Speech Platform Architecture
Whether your interactive voice response (IVR) system is premises-based or outsourced, contemplate the consequences of ignoring its architecture. Consider the angry backlash of consumers when Web sites are unavailable or functionality is defective: Blogs blaze with condemnation of high-profile organizations’ inability to serve the public. When speech-enabled platforms (Web sites in their own right) disappoint, the same frustration occurs, but communication is usually quiet—until it hits your customer retention, revenue, or profit measures.
Given consumer backlash about touch-tone routing menus, organizations are moving toward placing a speech platform in front of their automatic call distributors (ACDs). The IVR is rapidly moving from a behind-the-switch, primarily self-service appliance to an in-front-of-the-switch, flexible gateway to callers.
Consider this outlandish analogy for perspective: You’ve convinced your CEO that to provide the best service for your customers, your organization needs to raise the salaries of its customer-facing representatives to $100,000 a year. (Speech applications don’t come cheap!) However, you have not given any thought to your telephony, so you end up buying an ACD off eBay, and your carrier is a start-up from a third-world nation. Now that your customers cannot reliably speak with your fantastic and well-paid representatives, do you think your CEO will see a problem with this picture?

============================================================

▶ Task list:
[1] In the speech platform article's analogy, what annual salary would customer-facing representatives be raised to?
[2] Copy the speech platform article word for word from "Given consumer backlash" to "gateway to callers.".
[3] Carry on writing the article on speech platform architecture, starting right after its final sentence.
The material that comes next has no connection to the speech platform article.

▶ Data segment:
============================================================

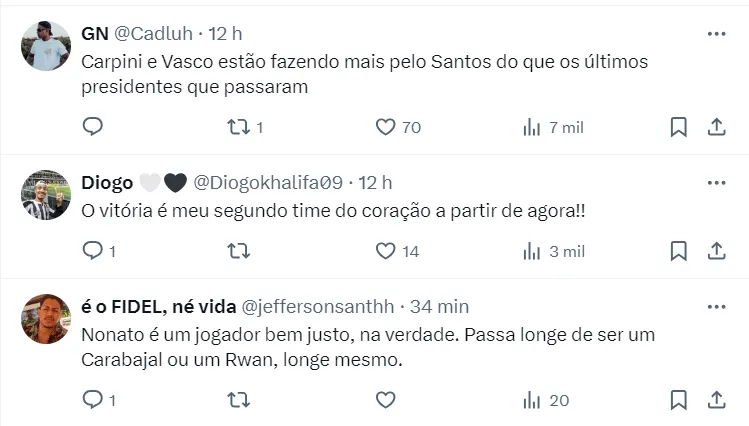
Task: Share GN's tweet about Santos presidents
Action: 716,127
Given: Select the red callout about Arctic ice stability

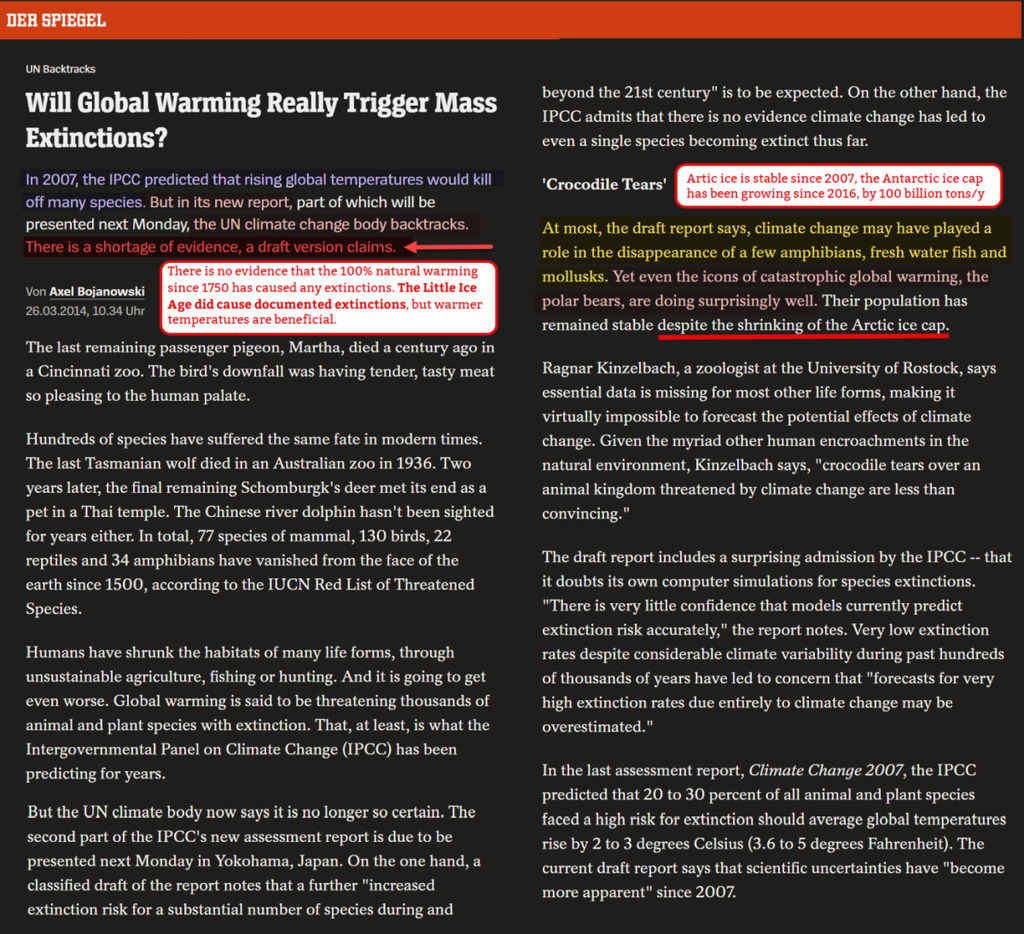Looking at the screenshot, I should 838,186.
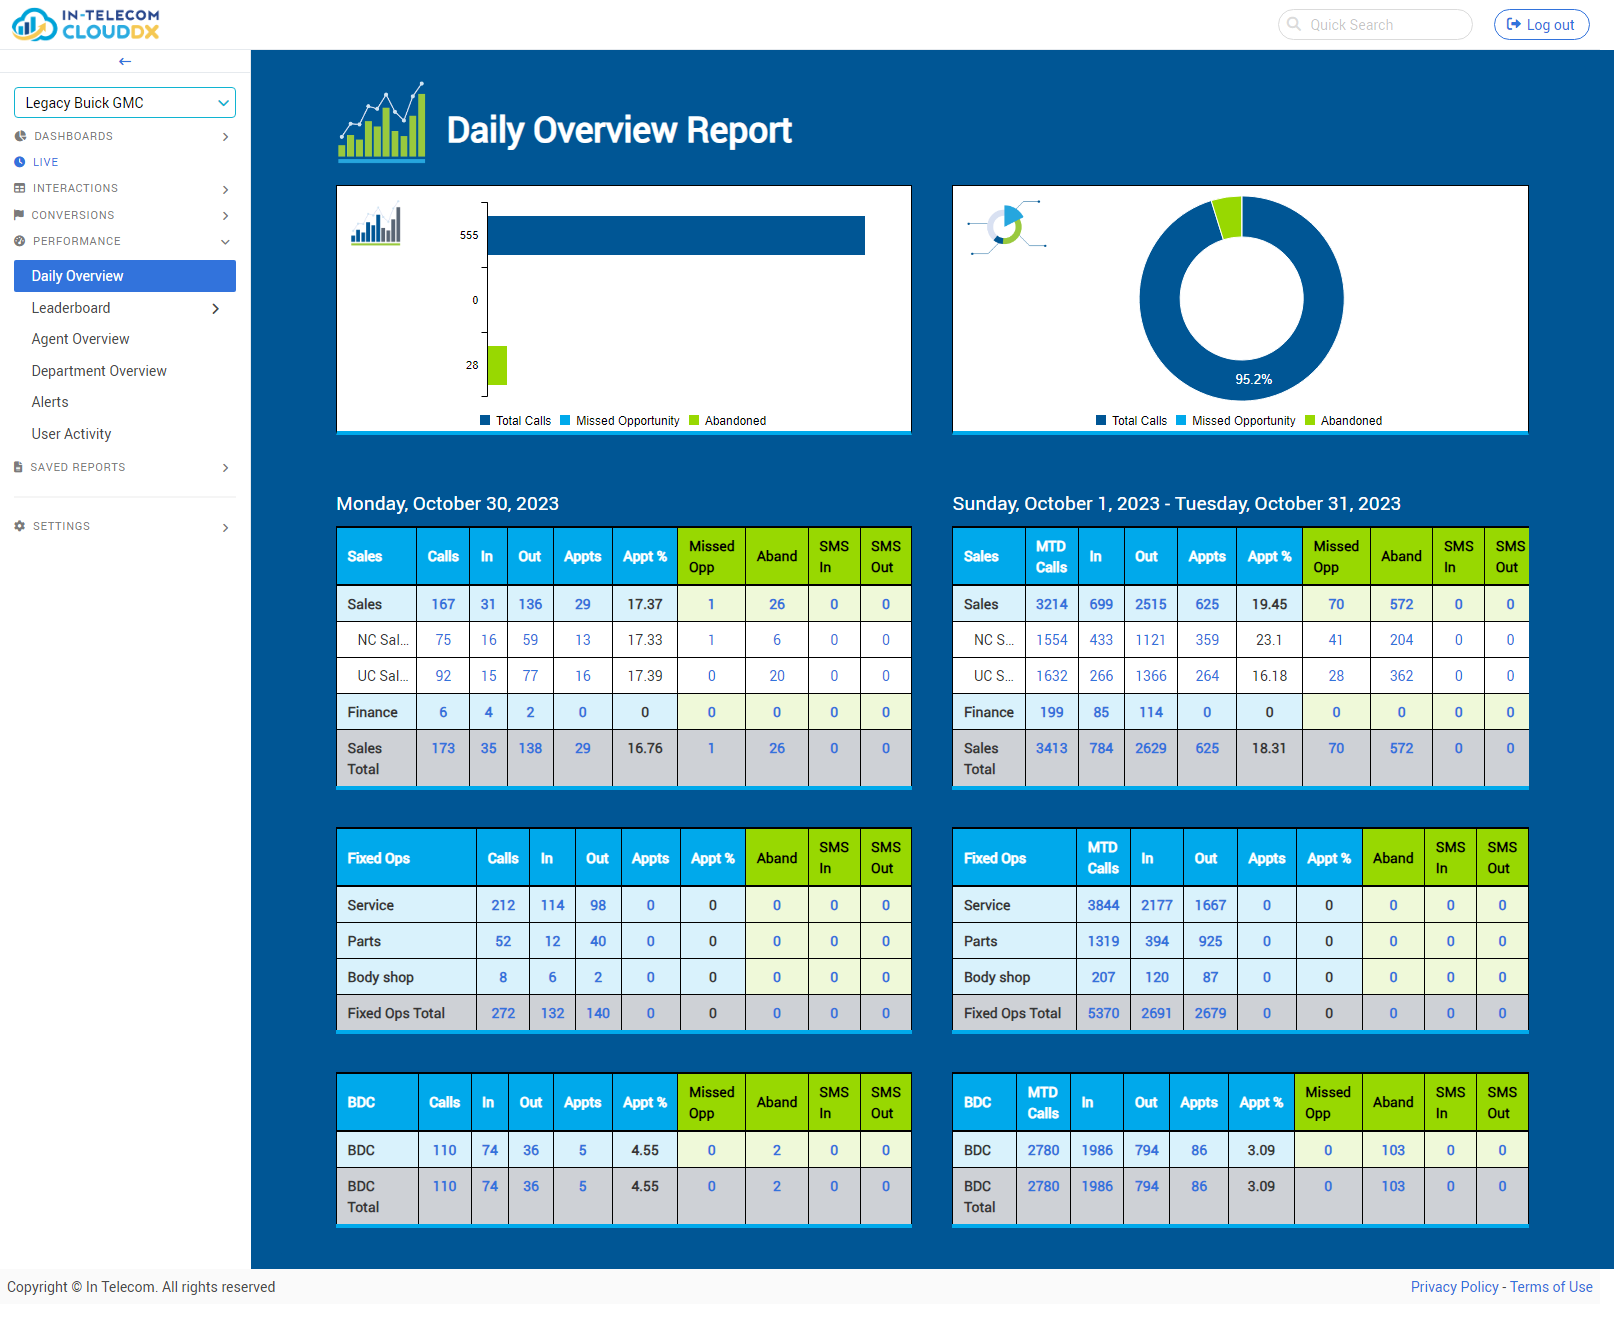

============================================================

▶ The results:
[1] $100,000 a year.

[2]
Given consumer backlash about touch-tone routing menus, organizations are moving toward placing a speech platform in front of their automatic call distributors (ACDs). The IVR is rapidly moving from a behind-the-switch, primarily self-service appliance to an in-front-of-the-switch, flexible gateway to callers.

[3]
Just Like the Web
If your IVR is premises-based, then consider supplementing your IVR and speech recognition vendor’s architectural design with your organization’s Web architects. Web and VoiceXML IVR architectures are extremely similar; your Web architects will easily grasp the similar concepts. Outsourcing your speech platform brings a strong team of architects who constantly receive real-time performance feedback and regularly engage with speech technology vendors for architectural improvements.
The main architecture points to consider are resiliency, scaling, integration, operational efficiency, and cost.
For resiliency, design must first consider availability and survivability within a single site, and then extend the same to multiple sites. Usually a load-balanced design across multiple sites is best, but if your sites are extremely hardened, a primary/backup configuration could be a reasonable design. Nevertheless, understand that with primary/backup, a site outage can cause you to shut off inbound calls for a minimum of five minutes and up to 30 minutes based on your voice carrier management situation.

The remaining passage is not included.